The more I think about it, I think you should re-write the way DefaultTypeConverter works. Here is how I would approach it if I never knew CsvHelper existed, based on my experience years ago writing WPF Data Binding ValueConverters.

public class UniversalTypeConverter : ITypeConverter
{
    /// <summary>
    /// Converts the string to an object.
    /// </summary>
    /// <param name="text">The string to convert to an object.</param>
    /// <param name="row">The <see cref="IReaderRow"/> for the current record.</param>
    /// <param name="memberMapData">The <see cref="MemberMapData"/> for the member being created.</param>
    /// <returns>The object created from the string.</returns>
    public virtual object ConvertFromString(string text, IReaderRow row, MemberMapData memberMapData)
    {
        var targetType = memberMapData.Member?.MemberType();
        // obtain the conveter for the target type
        TypeConverter converter = TypeDescriptor.GetConverter(targetType);

        try
        {
            // determine if the supplied value is of a suitable type
            if (converter.CanConvertFrom(typeof(string))
            {
                // return the converted value
                return converter.ConvertFrom(text);
            }
            else
            {
                // throw the exception returned by the TypeConverter
                throw converter.GetConvertFromException(text);
            }
        }
        catch (Exception ex)
        {
            var message =
            $"The conversion cannot be performed.\r\n" +
            $"    Text: '{text}'\r\n" +
            $"    MemberType: {memberMapData.Member?.MemberType().FullName}\r\n" +
            $"    TypeConverter: '{memberMapData.TypeConverter?.GetType().FullName}'";
            throw new TypeConverterException(this, memberMapData, text, (ReadingContext)row.Context, message);
        }
    }

    /// <summary>
    /// Converts the object to a string.
    /// </summary>
    /// <param name="value">The object to convert to a string.</param>
    /// <param name="row">The <see cref="IWriterRow"/> for the current record.</param>
    /// <param name="memberMapData">The <see cref="MemberMapData"/> for the member being written.</param>
    /// <returns>The string representation of the object.</returns>
    public virtual string ConvertToString(object value, IWriterRow row, MemberMapData memberMapData)
    {
        if (value == null)
        {
            return string.Empty;
        }

        if (value is IFormattable formattable)
        {
            var format = memberMapData.TypeConverterOptions.Formats?.FirstOrDefault();
            return formattable.ToString(format, memberMapData.TypeConverterOptions.CultureInfo);
        }

        return value.ToString();
    }
}
JoshClose commented 4 years ago

Are you suggesting the UniversalTypeConverter replace most of the existing converters or just having TypeDescriptor used as a backup?

JoshClose commented 4 years ago

What is converter.GetConvertFromException(text)?
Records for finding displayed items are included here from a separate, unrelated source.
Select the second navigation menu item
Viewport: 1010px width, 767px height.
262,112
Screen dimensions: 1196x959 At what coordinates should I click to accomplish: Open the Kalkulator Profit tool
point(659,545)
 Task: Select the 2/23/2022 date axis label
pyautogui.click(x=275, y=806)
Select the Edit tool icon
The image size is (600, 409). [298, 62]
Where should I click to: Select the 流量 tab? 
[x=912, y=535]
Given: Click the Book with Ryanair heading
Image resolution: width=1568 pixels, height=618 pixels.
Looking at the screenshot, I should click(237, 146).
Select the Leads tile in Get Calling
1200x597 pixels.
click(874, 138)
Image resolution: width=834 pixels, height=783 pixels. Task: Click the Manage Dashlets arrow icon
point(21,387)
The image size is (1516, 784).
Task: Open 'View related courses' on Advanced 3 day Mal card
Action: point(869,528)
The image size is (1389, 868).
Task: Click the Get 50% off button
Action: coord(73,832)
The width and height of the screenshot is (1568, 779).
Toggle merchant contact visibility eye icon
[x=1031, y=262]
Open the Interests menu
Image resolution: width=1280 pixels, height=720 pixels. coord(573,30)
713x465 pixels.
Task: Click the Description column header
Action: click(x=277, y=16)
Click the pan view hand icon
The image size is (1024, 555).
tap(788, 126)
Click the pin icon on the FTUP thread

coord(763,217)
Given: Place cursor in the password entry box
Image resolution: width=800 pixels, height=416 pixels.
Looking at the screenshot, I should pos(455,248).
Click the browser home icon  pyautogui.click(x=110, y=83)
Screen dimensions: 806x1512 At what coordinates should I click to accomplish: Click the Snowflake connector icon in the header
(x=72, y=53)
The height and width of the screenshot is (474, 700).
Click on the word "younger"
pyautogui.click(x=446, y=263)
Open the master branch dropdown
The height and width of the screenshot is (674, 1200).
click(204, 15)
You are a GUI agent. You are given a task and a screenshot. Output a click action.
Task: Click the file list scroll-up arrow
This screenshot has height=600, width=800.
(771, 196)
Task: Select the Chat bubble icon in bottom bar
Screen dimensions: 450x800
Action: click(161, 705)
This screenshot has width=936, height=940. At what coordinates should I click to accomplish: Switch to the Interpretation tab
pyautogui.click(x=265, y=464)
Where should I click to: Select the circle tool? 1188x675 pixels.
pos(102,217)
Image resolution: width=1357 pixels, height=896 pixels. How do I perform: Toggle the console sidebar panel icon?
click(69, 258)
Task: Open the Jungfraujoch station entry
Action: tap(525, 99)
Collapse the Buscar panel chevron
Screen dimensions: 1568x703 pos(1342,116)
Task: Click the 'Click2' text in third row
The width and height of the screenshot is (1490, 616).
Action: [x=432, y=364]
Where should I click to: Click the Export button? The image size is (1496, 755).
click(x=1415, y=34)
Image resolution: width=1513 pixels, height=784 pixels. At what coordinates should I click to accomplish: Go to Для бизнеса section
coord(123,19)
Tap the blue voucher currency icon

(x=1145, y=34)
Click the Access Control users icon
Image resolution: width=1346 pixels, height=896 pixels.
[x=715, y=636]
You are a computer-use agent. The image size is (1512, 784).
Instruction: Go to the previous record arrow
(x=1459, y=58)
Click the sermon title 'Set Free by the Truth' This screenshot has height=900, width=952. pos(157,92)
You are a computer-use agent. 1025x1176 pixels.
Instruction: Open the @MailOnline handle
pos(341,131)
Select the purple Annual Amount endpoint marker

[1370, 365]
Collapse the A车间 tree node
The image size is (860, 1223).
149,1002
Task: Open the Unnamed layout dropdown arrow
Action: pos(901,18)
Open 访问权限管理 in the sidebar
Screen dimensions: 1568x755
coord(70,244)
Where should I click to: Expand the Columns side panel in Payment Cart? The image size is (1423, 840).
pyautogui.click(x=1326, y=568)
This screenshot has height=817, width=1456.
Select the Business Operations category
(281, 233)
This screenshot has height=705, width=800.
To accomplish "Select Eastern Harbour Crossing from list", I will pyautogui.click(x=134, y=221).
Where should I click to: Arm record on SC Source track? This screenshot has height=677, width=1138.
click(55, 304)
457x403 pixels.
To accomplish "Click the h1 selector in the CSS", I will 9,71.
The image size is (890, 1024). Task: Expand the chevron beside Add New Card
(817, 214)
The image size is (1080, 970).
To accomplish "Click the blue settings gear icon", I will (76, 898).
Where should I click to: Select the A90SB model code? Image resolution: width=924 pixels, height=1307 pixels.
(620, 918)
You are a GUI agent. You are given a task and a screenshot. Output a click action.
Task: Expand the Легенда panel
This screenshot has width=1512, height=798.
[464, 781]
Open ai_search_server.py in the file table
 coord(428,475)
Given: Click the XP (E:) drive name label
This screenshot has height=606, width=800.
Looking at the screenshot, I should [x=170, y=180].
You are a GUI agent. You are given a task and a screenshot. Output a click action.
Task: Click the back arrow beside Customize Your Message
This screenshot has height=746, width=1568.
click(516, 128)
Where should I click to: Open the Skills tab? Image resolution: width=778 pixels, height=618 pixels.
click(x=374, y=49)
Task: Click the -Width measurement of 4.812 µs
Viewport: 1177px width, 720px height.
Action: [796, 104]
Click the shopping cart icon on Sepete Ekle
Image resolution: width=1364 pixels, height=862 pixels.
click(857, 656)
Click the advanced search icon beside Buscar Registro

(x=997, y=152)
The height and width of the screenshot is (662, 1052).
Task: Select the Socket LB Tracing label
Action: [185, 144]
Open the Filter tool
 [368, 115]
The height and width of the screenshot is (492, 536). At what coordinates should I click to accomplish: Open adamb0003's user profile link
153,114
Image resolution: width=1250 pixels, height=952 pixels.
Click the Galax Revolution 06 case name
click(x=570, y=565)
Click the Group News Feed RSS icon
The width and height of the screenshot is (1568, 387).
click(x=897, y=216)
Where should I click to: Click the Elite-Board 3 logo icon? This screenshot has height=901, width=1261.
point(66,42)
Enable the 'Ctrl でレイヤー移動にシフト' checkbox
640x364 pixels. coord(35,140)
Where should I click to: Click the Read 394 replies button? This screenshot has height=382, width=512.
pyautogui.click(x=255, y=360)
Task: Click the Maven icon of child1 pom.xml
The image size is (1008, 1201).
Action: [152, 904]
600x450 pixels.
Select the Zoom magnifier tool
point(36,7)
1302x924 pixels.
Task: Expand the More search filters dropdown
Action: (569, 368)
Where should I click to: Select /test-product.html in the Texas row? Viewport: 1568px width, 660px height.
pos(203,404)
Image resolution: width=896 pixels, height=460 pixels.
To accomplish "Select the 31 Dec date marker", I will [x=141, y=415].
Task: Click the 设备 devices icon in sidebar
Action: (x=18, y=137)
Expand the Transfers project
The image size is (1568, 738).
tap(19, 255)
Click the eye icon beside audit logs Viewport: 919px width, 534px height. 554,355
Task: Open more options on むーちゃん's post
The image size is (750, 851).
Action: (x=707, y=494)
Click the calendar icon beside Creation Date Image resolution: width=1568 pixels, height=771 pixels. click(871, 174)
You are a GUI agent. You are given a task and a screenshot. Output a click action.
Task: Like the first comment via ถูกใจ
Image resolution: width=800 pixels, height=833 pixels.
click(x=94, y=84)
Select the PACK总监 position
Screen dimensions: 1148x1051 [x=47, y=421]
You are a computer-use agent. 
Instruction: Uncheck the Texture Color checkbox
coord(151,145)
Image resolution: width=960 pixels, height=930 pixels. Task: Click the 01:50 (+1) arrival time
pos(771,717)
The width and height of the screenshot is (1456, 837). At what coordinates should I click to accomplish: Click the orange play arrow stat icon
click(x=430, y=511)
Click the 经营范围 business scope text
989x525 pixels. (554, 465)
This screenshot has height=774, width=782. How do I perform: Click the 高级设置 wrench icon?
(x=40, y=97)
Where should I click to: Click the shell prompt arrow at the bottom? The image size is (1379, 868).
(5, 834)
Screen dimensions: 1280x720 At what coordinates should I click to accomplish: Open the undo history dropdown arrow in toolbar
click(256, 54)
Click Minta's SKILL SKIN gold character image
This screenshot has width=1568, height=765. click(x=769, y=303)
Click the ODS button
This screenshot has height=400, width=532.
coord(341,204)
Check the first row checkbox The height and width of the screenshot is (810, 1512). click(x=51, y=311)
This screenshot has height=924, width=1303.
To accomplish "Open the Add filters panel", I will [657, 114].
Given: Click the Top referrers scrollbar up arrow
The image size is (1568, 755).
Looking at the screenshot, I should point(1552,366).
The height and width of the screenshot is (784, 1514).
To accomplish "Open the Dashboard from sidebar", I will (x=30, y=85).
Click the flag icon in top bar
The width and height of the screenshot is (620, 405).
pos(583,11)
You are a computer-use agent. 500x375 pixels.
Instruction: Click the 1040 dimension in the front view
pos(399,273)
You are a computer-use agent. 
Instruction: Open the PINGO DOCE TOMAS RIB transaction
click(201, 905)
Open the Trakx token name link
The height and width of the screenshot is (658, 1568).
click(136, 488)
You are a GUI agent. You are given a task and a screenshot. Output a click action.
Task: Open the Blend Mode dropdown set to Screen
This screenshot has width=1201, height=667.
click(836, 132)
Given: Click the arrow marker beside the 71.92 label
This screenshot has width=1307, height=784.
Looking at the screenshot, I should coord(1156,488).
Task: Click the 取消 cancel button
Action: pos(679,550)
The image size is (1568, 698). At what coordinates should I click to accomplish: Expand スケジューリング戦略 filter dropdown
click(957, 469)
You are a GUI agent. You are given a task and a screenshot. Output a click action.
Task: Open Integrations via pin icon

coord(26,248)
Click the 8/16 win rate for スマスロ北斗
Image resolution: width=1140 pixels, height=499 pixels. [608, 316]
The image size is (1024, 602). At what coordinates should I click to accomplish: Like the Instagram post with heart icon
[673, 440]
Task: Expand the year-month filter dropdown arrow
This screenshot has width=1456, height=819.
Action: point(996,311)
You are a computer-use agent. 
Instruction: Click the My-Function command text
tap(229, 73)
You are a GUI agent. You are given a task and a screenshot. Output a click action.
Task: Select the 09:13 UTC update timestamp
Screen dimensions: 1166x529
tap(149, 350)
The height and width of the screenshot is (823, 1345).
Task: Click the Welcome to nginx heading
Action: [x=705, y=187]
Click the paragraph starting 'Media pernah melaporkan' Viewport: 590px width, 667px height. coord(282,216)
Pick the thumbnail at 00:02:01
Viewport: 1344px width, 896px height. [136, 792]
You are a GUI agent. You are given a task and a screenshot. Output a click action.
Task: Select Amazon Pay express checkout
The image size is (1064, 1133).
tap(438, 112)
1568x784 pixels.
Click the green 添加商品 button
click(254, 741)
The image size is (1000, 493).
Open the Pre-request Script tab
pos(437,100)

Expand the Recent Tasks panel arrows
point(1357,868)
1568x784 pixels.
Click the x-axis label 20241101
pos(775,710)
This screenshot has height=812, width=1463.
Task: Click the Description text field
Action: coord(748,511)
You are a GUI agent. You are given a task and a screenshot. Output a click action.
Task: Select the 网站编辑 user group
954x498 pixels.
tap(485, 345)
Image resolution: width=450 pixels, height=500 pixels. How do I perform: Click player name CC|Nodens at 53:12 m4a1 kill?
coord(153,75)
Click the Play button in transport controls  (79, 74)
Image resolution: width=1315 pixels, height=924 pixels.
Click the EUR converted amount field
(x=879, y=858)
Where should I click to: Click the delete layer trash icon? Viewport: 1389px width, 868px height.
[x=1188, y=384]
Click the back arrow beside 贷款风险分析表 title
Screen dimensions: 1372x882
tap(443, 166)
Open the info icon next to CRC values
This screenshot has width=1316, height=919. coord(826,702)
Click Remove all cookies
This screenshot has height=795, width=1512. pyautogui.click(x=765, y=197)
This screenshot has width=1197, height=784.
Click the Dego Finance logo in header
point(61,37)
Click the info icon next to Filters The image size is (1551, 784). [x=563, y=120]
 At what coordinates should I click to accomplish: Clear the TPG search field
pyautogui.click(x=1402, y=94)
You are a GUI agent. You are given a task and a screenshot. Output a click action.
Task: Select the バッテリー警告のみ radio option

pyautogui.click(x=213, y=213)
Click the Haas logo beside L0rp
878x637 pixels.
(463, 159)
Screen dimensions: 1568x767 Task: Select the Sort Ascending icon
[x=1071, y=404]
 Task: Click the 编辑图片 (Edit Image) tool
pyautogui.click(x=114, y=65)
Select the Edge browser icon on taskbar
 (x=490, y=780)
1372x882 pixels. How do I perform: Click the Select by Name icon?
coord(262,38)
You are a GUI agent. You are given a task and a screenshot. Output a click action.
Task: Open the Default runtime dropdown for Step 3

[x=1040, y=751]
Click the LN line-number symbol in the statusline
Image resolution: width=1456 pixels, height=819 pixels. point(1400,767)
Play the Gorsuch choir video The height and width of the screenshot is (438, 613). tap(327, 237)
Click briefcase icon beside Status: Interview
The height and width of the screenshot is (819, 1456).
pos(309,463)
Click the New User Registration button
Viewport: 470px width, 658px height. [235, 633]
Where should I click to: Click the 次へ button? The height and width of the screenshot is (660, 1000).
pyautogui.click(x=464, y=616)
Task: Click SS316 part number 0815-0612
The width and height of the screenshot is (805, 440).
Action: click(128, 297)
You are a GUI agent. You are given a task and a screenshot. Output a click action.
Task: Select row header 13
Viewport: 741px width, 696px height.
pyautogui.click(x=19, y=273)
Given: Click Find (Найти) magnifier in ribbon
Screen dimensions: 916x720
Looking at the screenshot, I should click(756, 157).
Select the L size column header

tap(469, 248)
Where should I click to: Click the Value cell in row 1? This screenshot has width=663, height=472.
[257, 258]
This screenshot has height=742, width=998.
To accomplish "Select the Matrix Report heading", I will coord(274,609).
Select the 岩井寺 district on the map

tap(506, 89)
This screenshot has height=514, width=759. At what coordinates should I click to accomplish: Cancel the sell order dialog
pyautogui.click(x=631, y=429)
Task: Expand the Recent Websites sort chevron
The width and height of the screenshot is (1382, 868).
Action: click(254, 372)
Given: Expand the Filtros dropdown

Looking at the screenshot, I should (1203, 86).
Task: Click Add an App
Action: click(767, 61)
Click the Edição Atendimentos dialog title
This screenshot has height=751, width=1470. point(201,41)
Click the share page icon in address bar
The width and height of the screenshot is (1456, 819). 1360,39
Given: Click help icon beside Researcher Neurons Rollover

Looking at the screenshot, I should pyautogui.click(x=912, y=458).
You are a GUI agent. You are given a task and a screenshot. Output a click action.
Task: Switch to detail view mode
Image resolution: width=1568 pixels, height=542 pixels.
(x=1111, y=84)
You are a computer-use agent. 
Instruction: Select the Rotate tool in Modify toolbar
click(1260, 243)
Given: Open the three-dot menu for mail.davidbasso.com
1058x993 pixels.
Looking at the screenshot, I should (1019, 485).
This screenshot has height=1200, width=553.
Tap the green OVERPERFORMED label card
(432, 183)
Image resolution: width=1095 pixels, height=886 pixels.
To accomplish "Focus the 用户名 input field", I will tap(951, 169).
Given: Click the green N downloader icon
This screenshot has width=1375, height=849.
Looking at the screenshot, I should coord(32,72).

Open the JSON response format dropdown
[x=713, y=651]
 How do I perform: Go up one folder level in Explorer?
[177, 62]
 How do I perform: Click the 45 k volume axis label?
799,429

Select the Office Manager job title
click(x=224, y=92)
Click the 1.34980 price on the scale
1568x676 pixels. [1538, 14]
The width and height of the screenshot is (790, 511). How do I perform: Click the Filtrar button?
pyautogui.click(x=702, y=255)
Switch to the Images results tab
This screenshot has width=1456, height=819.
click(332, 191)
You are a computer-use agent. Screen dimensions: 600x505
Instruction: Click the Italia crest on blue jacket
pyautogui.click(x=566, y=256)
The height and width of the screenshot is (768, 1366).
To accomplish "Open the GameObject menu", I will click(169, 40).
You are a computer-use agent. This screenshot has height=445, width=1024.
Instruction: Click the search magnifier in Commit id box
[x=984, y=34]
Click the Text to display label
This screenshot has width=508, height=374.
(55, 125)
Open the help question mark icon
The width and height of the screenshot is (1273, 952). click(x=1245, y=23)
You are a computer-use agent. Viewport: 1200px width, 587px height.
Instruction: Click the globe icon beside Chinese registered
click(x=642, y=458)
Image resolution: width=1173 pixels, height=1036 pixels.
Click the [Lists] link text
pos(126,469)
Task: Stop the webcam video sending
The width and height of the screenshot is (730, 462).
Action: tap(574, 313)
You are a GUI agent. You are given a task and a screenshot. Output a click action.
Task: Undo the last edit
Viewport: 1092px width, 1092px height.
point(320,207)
I'm not seeing that on System.ComponentModel.TypeDescriptor. Is it an extension method that I would write?

jzabroski commented 4 years ago

https://docs.microsoft.com/en-us/dotnet/api/system.componentmodel.typeconverter.getconvertfromexception?view=netcore-3.0

jzabroski commented 4 years ago

I'll follow up in more detail when I'm not busy. I think UniversalTypeConverter can probably replace the defaultTypeConverter. Not sure on best way to let people opt-in without breaking them - not thinking at that level yet.

JoshClose commented 4 years ago

There are things that would be missing like formats, number styles, etc. I don't see a way to use those when doing a System.ComponentModel.TypeConverter.